Exercise requirements: Give back exactly the first lines of the entries below, through the line with "Click the 基金名称".

═══ Exercise input

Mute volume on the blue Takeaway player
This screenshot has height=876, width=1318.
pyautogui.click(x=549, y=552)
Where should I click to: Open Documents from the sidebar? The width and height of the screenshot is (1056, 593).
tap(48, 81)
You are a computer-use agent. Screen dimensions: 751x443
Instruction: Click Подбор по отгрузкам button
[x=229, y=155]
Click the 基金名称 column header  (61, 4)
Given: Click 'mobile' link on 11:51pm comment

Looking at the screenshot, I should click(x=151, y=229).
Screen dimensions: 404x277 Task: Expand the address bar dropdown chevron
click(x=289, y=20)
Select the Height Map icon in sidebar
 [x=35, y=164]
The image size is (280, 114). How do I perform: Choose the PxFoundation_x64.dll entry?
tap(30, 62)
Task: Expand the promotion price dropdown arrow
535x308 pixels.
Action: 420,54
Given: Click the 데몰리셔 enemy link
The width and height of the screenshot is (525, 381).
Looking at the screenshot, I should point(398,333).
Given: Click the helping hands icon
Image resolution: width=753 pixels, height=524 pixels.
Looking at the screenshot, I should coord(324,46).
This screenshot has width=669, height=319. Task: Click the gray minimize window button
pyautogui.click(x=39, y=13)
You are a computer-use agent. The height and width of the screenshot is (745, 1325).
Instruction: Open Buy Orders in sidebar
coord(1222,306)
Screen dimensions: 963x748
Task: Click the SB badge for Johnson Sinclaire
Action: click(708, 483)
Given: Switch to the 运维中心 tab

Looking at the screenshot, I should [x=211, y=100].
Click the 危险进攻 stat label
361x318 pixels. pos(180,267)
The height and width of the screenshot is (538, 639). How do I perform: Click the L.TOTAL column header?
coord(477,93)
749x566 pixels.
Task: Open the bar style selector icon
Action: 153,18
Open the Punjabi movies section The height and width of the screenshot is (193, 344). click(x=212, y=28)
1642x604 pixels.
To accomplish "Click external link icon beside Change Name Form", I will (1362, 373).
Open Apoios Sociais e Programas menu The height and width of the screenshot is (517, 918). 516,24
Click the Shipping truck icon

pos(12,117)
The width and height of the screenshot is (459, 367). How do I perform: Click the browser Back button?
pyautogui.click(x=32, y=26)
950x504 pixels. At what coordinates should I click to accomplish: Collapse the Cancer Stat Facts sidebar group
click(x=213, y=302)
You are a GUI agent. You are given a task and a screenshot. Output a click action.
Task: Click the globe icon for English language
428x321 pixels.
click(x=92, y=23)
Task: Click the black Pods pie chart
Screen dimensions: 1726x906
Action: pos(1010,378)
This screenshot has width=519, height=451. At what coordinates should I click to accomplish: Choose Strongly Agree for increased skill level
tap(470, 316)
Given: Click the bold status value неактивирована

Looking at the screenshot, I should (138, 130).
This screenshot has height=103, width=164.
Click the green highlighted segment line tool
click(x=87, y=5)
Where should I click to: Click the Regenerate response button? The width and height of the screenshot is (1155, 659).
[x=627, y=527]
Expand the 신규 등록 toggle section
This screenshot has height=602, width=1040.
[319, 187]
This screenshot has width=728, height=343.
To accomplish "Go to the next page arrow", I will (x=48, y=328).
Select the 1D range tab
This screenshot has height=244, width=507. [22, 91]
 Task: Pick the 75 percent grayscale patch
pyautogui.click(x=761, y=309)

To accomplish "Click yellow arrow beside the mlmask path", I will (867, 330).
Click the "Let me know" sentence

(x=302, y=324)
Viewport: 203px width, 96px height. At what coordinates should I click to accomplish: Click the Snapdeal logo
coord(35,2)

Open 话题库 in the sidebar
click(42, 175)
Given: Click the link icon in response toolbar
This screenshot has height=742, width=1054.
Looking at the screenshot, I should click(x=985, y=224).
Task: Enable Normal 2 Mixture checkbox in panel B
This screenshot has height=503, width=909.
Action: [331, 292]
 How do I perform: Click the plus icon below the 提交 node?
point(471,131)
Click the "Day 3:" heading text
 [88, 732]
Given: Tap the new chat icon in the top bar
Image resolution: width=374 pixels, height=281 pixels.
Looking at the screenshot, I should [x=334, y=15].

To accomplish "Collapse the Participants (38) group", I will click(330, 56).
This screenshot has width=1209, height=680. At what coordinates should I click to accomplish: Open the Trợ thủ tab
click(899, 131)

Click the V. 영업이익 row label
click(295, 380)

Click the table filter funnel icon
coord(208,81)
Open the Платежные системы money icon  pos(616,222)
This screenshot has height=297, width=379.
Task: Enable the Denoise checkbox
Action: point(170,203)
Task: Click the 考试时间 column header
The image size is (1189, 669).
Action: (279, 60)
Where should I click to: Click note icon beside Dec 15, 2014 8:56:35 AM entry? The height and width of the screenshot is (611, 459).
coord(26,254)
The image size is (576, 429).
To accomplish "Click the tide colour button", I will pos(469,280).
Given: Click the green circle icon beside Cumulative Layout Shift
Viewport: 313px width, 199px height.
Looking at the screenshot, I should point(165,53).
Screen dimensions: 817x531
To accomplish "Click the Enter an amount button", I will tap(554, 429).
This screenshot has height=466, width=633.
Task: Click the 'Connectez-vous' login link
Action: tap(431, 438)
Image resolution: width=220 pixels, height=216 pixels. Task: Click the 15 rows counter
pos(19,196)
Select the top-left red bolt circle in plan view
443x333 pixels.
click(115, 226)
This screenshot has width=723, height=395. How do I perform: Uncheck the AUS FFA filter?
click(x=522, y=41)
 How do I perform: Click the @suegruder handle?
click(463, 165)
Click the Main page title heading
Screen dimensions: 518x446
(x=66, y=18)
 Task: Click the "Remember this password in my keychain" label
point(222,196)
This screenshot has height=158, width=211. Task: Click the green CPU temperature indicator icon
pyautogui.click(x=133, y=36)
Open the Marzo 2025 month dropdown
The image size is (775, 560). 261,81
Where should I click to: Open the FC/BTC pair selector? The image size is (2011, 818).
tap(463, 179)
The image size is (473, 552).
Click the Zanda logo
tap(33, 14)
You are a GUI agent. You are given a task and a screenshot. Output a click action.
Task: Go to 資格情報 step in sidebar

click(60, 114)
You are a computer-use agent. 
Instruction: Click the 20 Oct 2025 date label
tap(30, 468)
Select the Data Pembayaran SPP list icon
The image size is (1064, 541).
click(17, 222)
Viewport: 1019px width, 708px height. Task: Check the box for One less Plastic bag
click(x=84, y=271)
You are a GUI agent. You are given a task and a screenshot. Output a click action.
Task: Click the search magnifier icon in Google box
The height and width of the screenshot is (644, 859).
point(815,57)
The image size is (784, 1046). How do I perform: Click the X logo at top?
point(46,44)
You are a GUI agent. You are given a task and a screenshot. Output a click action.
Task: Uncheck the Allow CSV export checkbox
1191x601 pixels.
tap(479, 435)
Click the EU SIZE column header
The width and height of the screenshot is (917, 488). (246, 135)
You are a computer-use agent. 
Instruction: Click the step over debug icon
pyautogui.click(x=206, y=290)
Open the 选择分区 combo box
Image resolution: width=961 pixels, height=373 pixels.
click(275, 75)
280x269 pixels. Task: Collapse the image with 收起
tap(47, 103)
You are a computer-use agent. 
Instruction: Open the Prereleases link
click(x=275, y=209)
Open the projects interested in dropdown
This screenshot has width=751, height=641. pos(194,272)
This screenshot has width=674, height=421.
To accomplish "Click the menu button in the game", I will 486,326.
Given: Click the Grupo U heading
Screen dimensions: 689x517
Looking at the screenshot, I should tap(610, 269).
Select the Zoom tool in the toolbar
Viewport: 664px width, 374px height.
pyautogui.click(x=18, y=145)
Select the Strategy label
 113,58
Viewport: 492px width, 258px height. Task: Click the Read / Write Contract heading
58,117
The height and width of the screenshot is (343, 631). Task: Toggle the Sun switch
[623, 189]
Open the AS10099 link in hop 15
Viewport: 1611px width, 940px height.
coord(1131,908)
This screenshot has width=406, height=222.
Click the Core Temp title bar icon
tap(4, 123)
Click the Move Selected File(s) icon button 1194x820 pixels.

══════

Output for this task:
Mute volume on the blue Takeaway player
This screenshot has height=876, width=1318.
pyautogui.click(x=549, y=552)
Where should I click to: Open Documents from the sidebar? The width and height of the screenshot is (1056, 593).
tap(48, 81)
You are a computer-use agent. Screen dimensions: 751x443
Instruction: Click Подбор по отгрузкам button
[x=229, y=155]
Click the 基金名称 column header  (61, 4)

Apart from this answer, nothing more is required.